The direction of travel – on which most parties are in broad agreement – is for greater cohesion between social care services.

Earlier this year the House of Commons health select committee warned of the need for the NHS to be ‘re-imagined’ after publishing a report on public expenditure on health and care services.

The ability for all doctors and carers to access patient records and accurate clinical information – the so-called paperless NHS, which the government hopes will be a reality by 2018 – is also vital in order for the whole process to work.

The NHS Alliance is broadly supportive of Hunt’s plans for GPs but warns it means “we will need to reinvigorate primary care”. 

“There will have to be greater resource in general practice, with, as Mr Hunt has acknowledged, at least 50% of doctors becoming GPs, and we will need to prioritise what’s important, ensuring that we stop doing the unnecessary tasks such as QOF ‘tick-boxing’, and instead really focus on whole person care,” the group says in a statement.

The Royal College of GPs has already said it will need more resources to undertake more work, while NHS Alliance GMS/PMS contract lead Dr David Jenner told GP that it all meant doctors would need to take control of social care staff and budgets.

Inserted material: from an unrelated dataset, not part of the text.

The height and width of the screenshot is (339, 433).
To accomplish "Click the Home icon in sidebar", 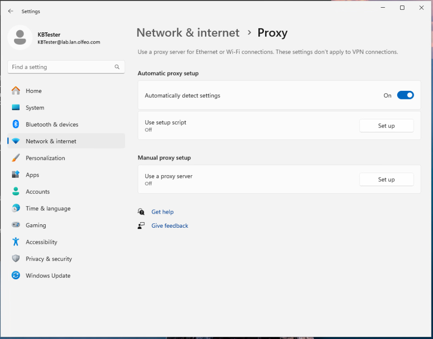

“I don’t see that happening,” he told GP. “What general practice needs to take on this extra responsibility is a period of stable funding.”

Other voices are more hostile: the BMA’s GPC negotiator Dr Dean Marshall told GP that Hunt’s proposals are “based on a 1950s view of general practice”.

A consultation on the government’s proposals is open until 27 September.

Meanwhile the Future Hospital Commission, established by the Royal College of Physicians of London to find solutions to NHS challenges in England and Wales, recommends that hospitals should ‘radically restructure’, allowing doctors from different specialties going to treat acutely-ill patients rather than moving them between wards.